In conclusion, at age 80, Atlan has remained loyal to his own agenda, eschewing the calls of French existentialists and the postmodernists who followed to connect his work to the philosophical tradition of Bachelard and Canguilhelm, which may be broadly characterized as an attempt to draw the fullest philosophical conclusions from the science of the day. Atlan has conceived his own project along these lines while carefully avoiding the seductions of over-extending conclusions from the laboratory to misguided extrapolations in different spheres of thought. He easily moves between the scientific and the technical, the philosophical and the poetic, and he does so ever aware that while these languages must co-exist, they may (but should not) be confounded, for "the perception of reality is always pregnant with the imaginary, but the latter never takes the former's place; where the rationalities of science and of myth can subsist side by side without being confused and can criticize each other" (p. 255).
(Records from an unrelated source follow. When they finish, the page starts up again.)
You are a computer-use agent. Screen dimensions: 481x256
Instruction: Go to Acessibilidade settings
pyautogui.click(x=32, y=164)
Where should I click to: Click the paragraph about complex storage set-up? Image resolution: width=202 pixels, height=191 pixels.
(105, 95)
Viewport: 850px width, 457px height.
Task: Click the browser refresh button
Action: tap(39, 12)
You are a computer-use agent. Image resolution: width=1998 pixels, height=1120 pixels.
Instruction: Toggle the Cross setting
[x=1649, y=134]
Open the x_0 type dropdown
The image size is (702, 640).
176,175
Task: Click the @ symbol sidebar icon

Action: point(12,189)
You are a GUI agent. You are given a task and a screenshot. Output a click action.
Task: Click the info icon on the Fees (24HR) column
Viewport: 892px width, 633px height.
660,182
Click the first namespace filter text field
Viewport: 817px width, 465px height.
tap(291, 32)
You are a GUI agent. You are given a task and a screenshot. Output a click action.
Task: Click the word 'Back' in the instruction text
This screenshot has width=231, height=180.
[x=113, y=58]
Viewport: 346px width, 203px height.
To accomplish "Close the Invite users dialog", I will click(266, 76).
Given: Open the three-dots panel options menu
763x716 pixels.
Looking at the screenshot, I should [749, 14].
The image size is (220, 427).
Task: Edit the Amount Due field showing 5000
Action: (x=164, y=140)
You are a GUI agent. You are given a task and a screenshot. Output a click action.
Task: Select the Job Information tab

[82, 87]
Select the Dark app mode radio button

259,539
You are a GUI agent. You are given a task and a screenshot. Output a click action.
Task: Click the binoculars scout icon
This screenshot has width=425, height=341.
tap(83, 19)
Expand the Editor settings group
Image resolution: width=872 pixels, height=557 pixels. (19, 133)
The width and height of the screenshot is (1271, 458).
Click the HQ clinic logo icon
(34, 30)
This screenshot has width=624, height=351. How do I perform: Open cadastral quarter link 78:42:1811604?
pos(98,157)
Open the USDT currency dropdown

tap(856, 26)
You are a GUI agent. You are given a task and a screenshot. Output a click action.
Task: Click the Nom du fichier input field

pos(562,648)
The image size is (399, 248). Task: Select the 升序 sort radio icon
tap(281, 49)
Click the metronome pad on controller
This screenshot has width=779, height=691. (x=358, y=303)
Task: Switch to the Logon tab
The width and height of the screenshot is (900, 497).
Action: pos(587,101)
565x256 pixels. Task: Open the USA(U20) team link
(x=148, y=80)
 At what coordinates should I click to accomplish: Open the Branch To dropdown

In Enlightenment to Enlightenment (SUNY 1993), Atlan offered an extended argument about the legitimacy of different forms of knowledge and illustrated how easily they were conflated and erroneously employed when misapplied from one domain to another:

an anthropology of knowledge remains possible; but instead of being an explanatory and unifying meta-theory, it becomes the locus of dia­logue between contradictory conceptual frameworks that determine dif­ferent modes of defining what makes a fact a fact, different theories and different criteria of relevance. Even though criteria of truth can function in each of these frameworks, no single criterion traverses all of them. In terms of our own discussion, even though each game has its rules, there is no unique rule for playing with the games. (Atlan 1993, p. 370)

Accordingly, reality becomes a refraction of different ways of seeing and being, of organizing randomness and creating different forms of order.

In sum, as if such a summation is fair to the diversity of his thought, Atlan has re-captured Spinoza's dialectic of Natura naturans and Natura naturata that recognizes, in principle, that a multiplicity of forms, descriptions, and explanations are required to capture reality. So, instead of a singular epistemological strategy or disciplinary knowledge base, Atlan celebrates how a collective of diverse perspectives offer insights not available from any one of the refractions alone. Putatively, in their syntheses, novelty should appear. Reading Atlan, this intuition is amply confirmed and richly rewarded.